Alhoewel zeldzaam, kan voor vissen uit gebieden met harder water een te hoog tanninegehalte problematisch zijn. Dit uit zich in rusteloos zwemmen en naar lucht happen, om uiteindelijk moeilijk ademend op de bodem te verblijven. Met name in een gezelschapsaquarium met vissen uit verschillende gebieden, die in zacht en zuur water worden gehouden, kan deze situatie ontstaan. Ook een grote hoeveelheid houtdecoratie kan veel looizuur afgeven. De remedie is regelmatig water ➛verversen.
➛Ctenopoma acutirostre
= met trage stappen.
Beerdiertjes
Stam van tot de kleinste meercelligen behorende, rupsachtige diertjes met een rond, langwerpig lichaam met acht poten.
De lengte bedraagt ongeveer 0,5, de breedte 0,2 mm. Deze komen ➛kosmopolitisch voor, meestal in vochtige omgeving op land, bijvoorbeeld tussen ➛mossen, maar ook in zee- en zoet water, tot diepten van bijna 5 km en hoogten tot 6 km.
Daaruit blijkt meteen het incasseringsvermogen van deze dieren.

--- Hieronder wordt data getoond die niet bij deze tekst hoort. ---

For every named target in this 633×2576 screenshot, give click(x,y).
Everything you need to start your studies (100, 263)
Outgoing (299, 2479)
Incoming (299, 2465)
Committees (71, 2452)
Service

Experimenten wijzen uit dat na invriezen en vervolgens compleet droogkoken de dieren niet schaadt: na tot een korrel te zijn verschrompeld en in water zijn teruggezet, komen ze na enige tijd weer tot leven, ongedeerd.
Beerdiertjes voeden zich met alle mogelijke voedingsstoffen, hetzij plantaardig, dierlijk, aas of afval. Ook komen enkele parasitaire soorten voor, al zijn er in het aquarium geen bekende voorvallen, mogelijk omdat de aangerichte schade maar gering is.
De zeesoorten zijn van gescheiden geslacht en planten zich gedurende het hele jaar voort. In zoet water zijn mannen zeldzaam en vindt vooral ➛geslachtloze voortplanting plaats, enkele zijn ➛hermafrodiet.